Auf dem erstbesten Gutshof, der einsam in der Landschaft lag, kamen wir für den Tag unter. In der Hoffnung, Joice in der nächsten Nacht wieder aufzuspüren, kroch ich in der Scheune zwischen die Strohballen und legte mich nieder. Und da liege ich noch jetzt. Die primitiven Blutsauger habe ich nicht mehr gesehen, ich weiß nur, dass die Werwölfe sich um das Einhorn kümmern.
Mein Hund Swift liegt knurrend und mit glühenden Augen an meiner Seite. Ich fahre ihm grob über das feuchte Fell, um ihn zu beruhigen. Mit seinen blinden, leuchtenden Augen schaut er mich an. Er muss so etwas wie ein Zombie geworden sein, als die Wölfe ihn töteten, ein untoter Hund, doch kein Werwolf. Sein Fell ist zottig und verfilzt, sein Blick weiß und grausam und seine Schnauze triefend vor Geifer und stinkend von seinem fauligen Atem. Seine gelben Zähne sind messerscharf, und sein Fang packt schneller zu, als ein Mensch reagieren kann, und reißt tiefe Wunden in die Gliedmaßen seiner Opfer, die niemals verheilen, sondern eitern und sich immer weiter nach innen fressen. Man kann nichts dagegen tun. Und gerade das ist ja so amüsant. Ich kichere leise. So ist es mit allen übernatürlichen Mächten. Die Menschen sind völlig wehrlos. Und ich werde sie unterwerfen. Zusammen mit Joice. Das ist unsere Aufgabe. Doch zunächst muss ich ihn finden.

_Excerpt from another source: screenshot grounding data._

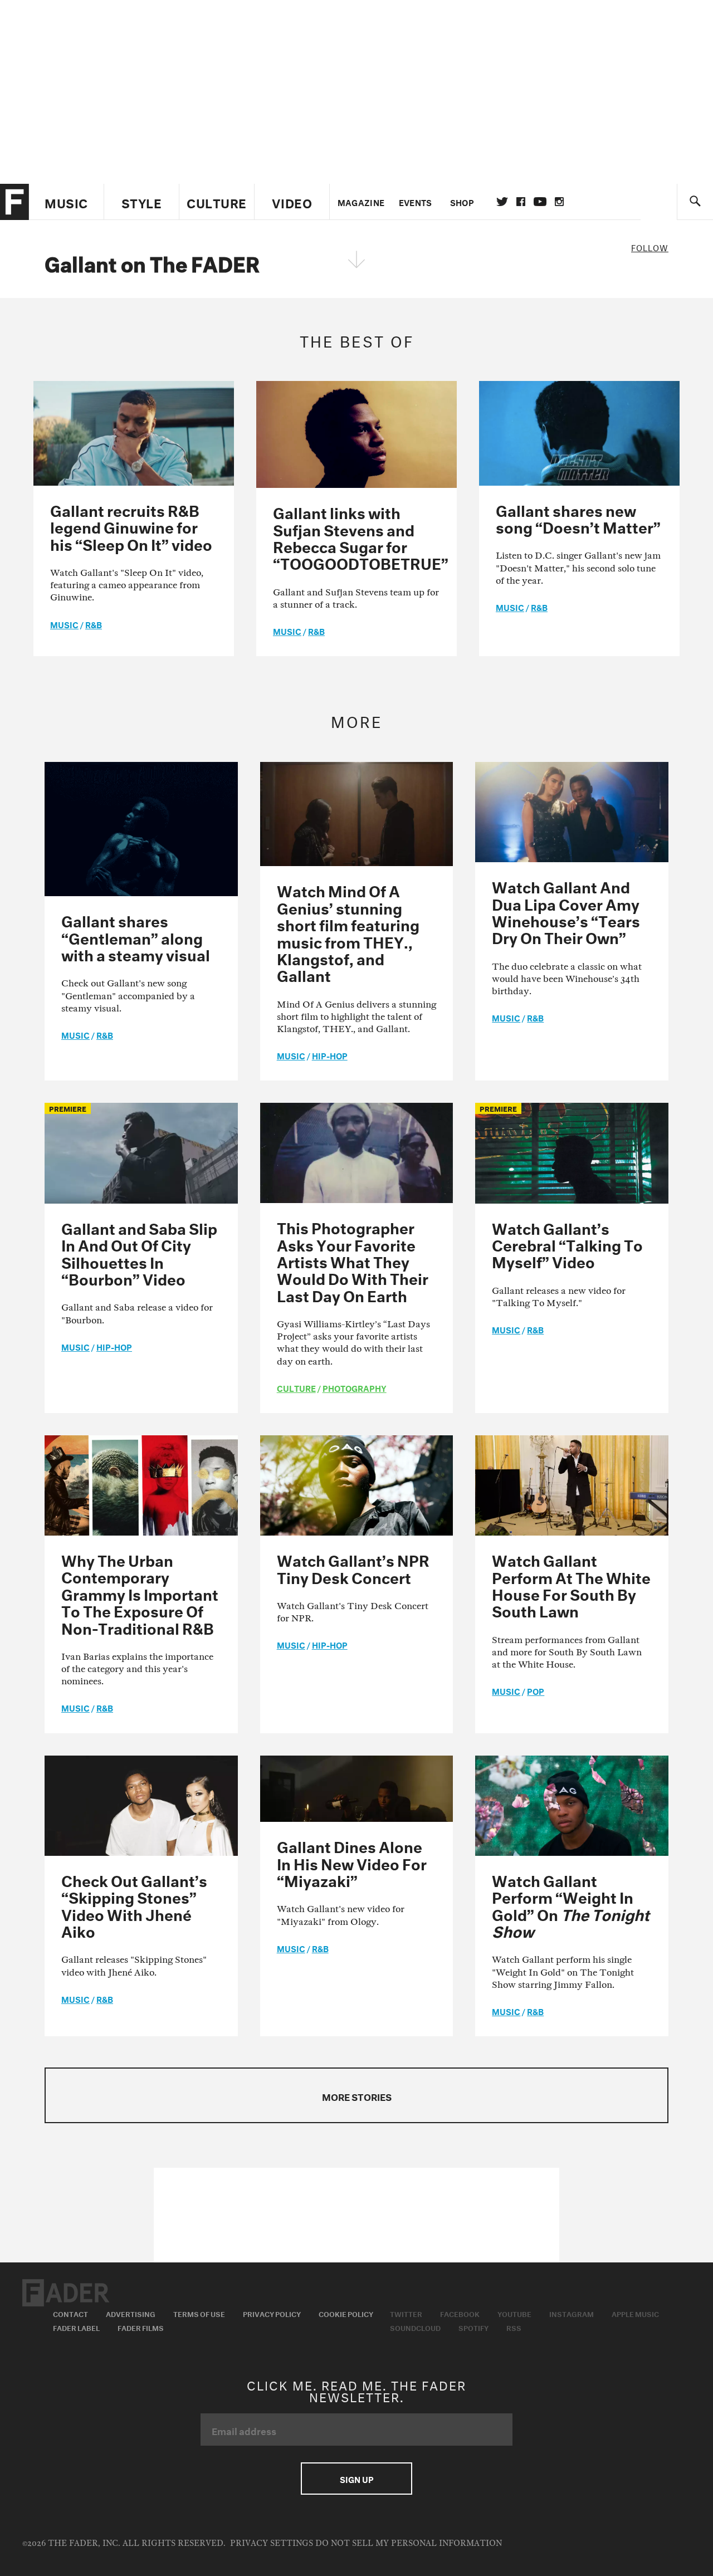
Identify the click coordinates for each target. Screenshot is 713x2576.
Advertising (130, 2313)
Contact (70, 2313)
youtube (540, 201)
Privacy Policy (272, 2313)
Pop (535, 1690)
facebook (520, 201)
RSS (513, 2327)
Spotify (473, 2327)
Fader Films (141, 2327)
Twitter (502, 201)
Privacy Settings (271, 2543)
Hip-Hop (330, 1055)
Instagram (571, 2313)
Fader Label (76, 2327)
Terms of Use (199, 2313)
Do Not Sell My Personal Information (408, 2543)
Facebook (460, 2313)
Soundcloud (415, 2327)
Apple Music (635, 2313)
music (64, 623)
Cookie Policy (346, 2313)
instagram (559, 201)
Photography (355, 1387)
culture (296, 1387)
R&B (93, 623)
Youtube (514, 2313)
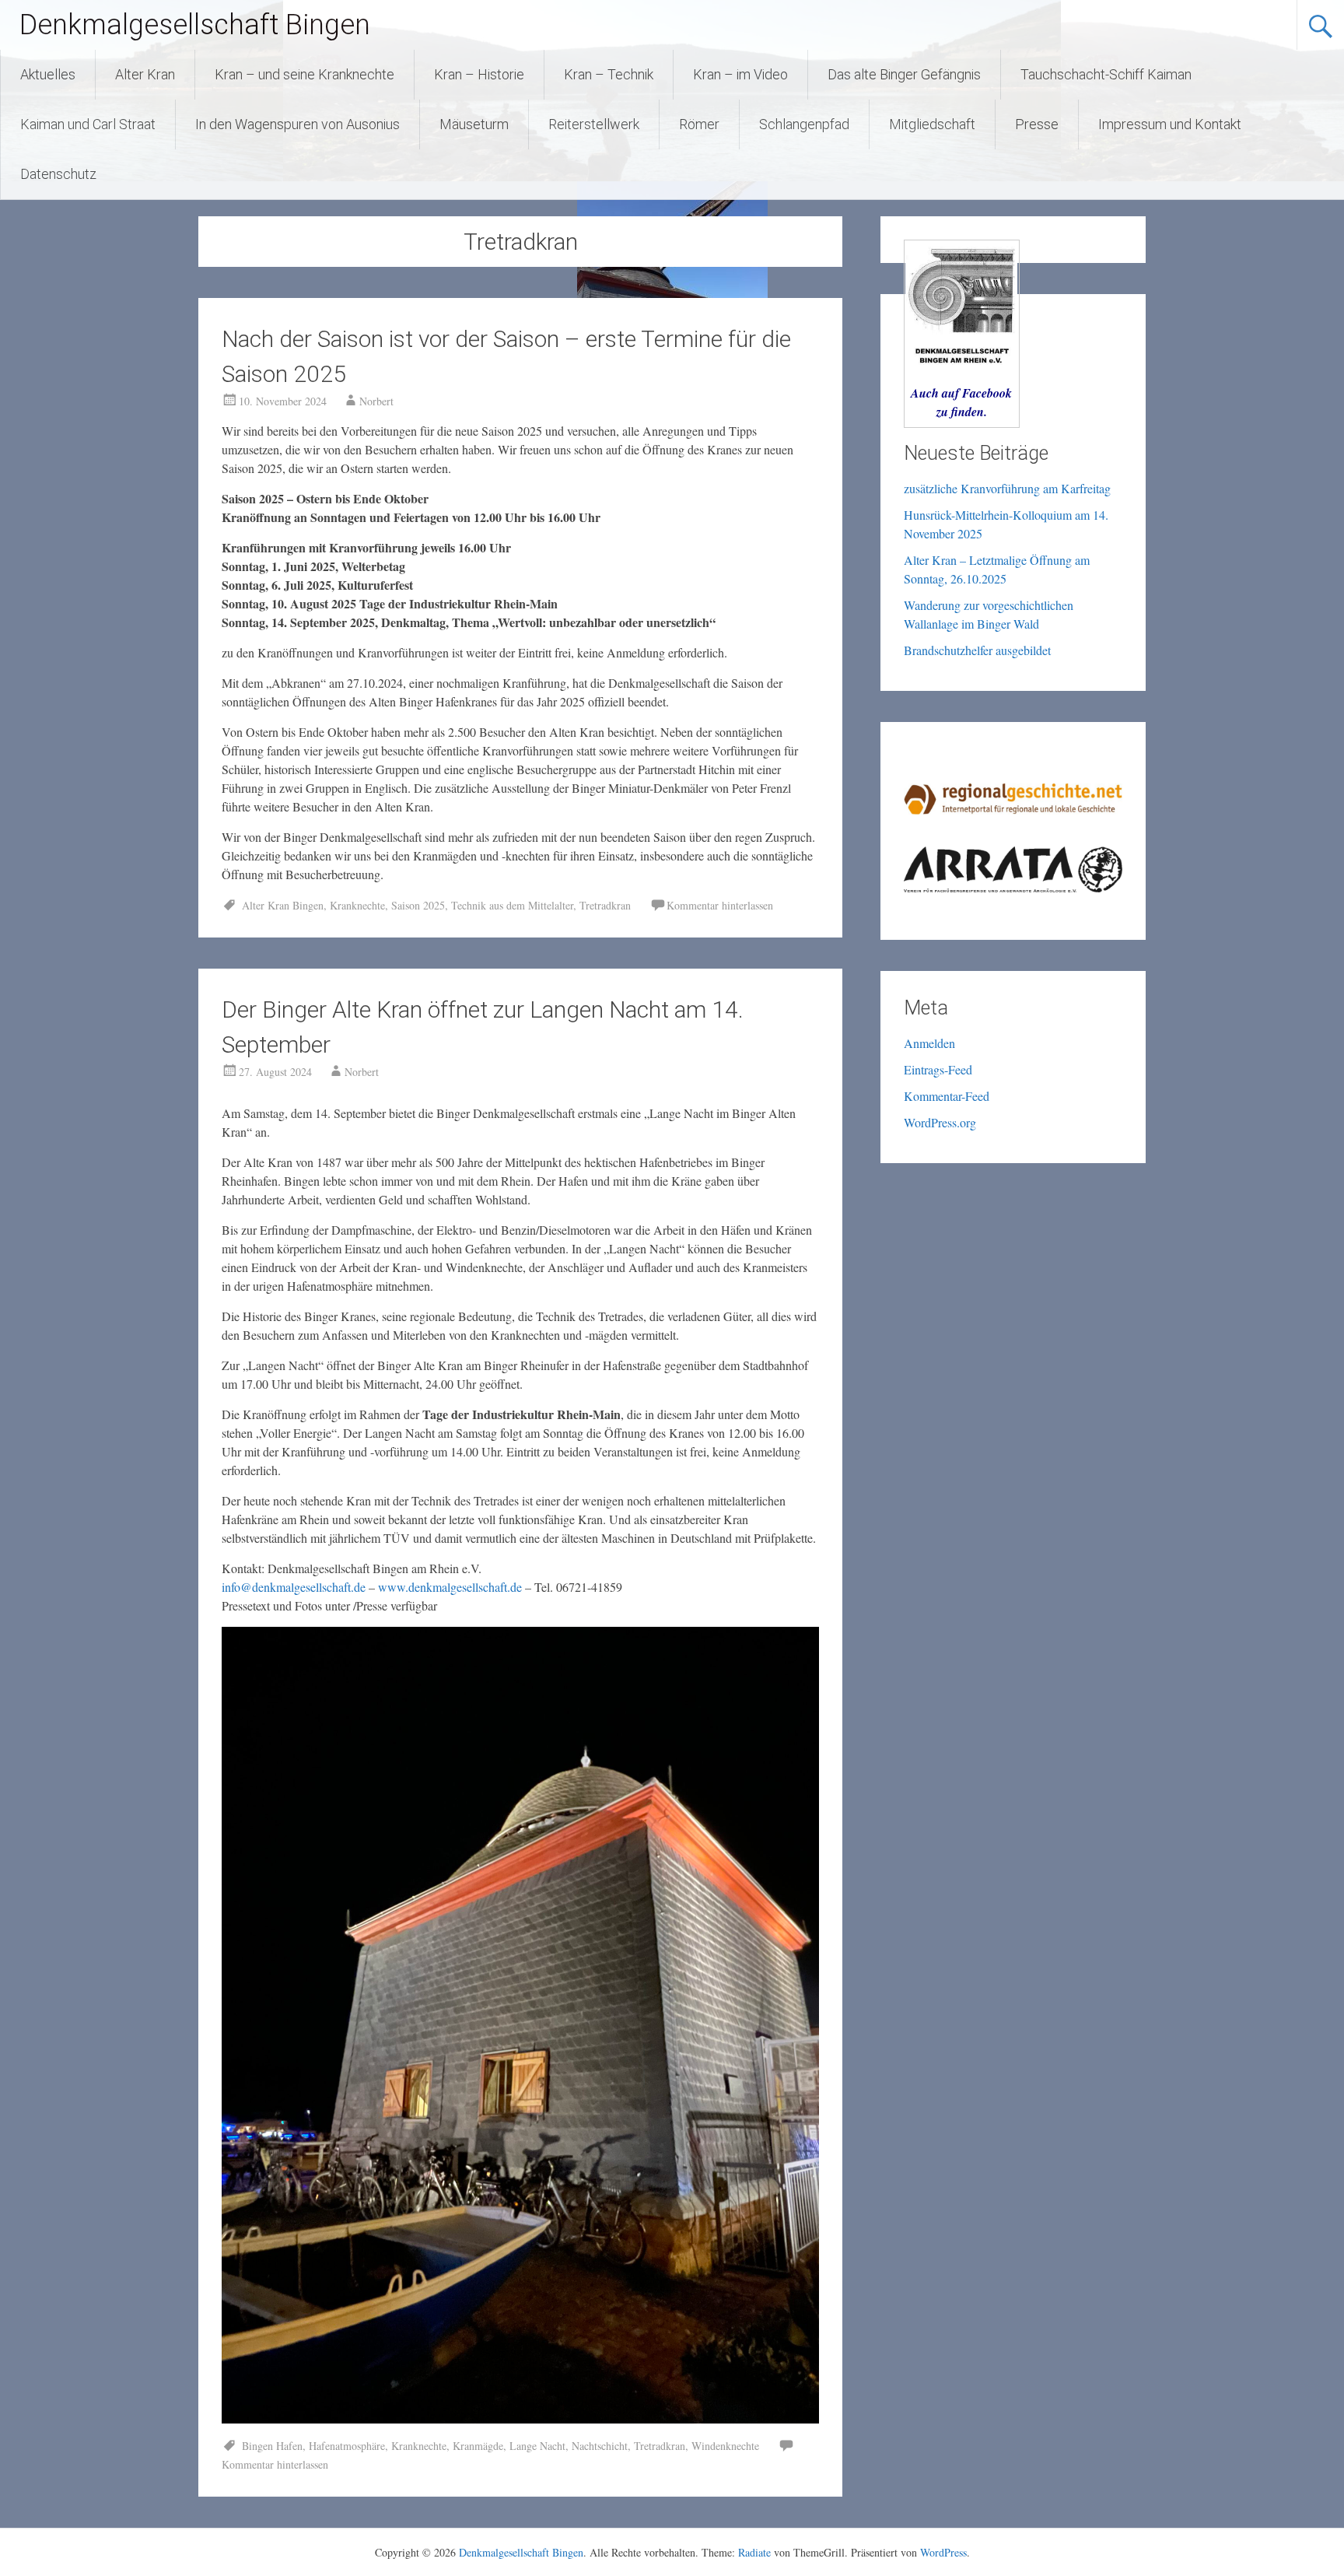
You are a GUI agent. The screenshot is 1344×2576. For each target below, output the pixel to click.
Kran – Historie (479, 74)
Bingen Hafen (272, 2445)
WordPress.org (940, 1122)
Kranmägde (478, 2445)
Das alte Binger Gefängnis (904, 74)
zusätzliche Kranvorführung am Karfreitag (1007, 488)
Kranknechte (357, 905)
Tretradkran (605, 905)
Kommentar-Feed (946, 1096)
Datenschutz (58, 174)
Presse (1037, 124)
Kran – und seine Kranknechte (304, 74)
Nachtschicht (600, 2445)
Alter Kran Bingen (283, 905)
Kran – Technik (608, 74)
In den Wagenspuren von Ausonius (297, 124)
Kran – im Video (740, 74)
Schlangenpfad (804, 124)
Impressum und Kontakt (1169, 124)
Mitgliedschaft (932, 124)
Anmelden (929, 1043)
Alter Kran (145, 74)
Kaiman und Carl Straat (88, 124)
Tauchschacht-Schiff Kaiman (1106, 74)
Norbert (376, 401)
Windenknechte (725, 2445)
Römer (699, 124)
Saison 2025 (418, 905)
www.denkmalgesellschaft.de (450, 1587)
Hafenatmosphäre (347, 2445)
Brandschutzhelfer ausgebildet (977, 650)
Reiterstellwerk (593, 124)
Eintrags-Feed (938, 1069)
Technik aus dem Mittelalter (512, 905)
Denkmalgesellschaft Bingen (194, 25)
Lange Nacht (537, 2445)
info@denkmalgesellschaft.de (294, 1587)
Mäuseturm (474, 124)
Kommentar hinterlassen (720, 905)
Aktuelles (47, 74)
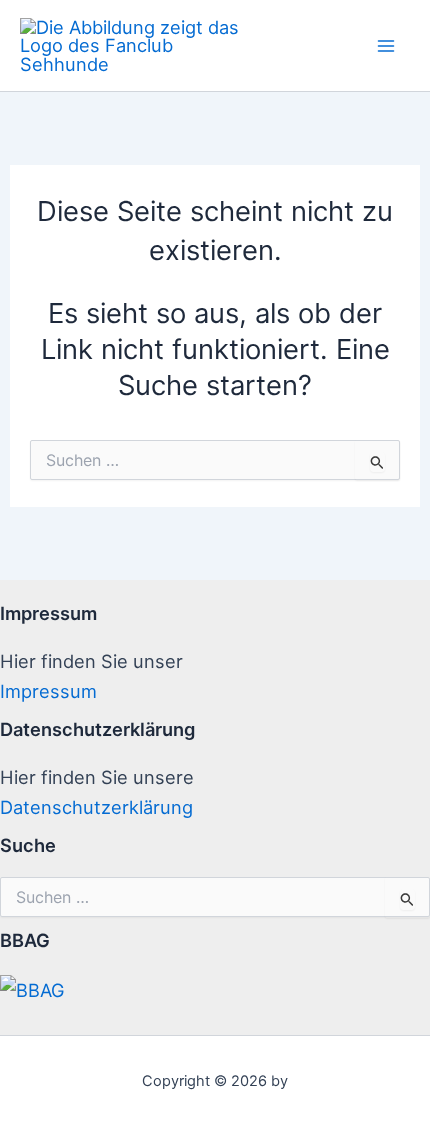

Gut gelaunt verlasse ich mein Versteck. Heute am Tag kam eine Magd, die mich weckte, als sie nach den Katzen rief, um ihnen Milch hinzustellen. Swift war augenblicklich in Bereitschaft, als er die Tiere roch und das Menschenfleisch. Doch wir mussten in der Dunkelheit verharren und auf diesen Moment warten. Jetzt werden wir sie uns holen.
Unbeholfen krieche ich aus dem Stroh hervor. Mein Hund folgt mir, wendig und auf leisen Sohlen. Noch immer sträubt er alarmiert das Fell. Er war es auch, der mich weckte. Vielleicht ist eine Katze über die Dielen geschlichen.
Ich richte mich auf und wische mir die Halme vom Kleid. Der Stoff ist zerknittert und eingerissen vom rauen Holzboden. Die Haut darunter ist längst verheilt und schimmert weiß durch die Risse, wenn ich mich bewege. Wahrscheinlich müssen Vampirinnen so aussehen. Ich zucke mit den Schultern, als ich merke, wie mein Hund mich mit schiefgelegtem Kopf mustert.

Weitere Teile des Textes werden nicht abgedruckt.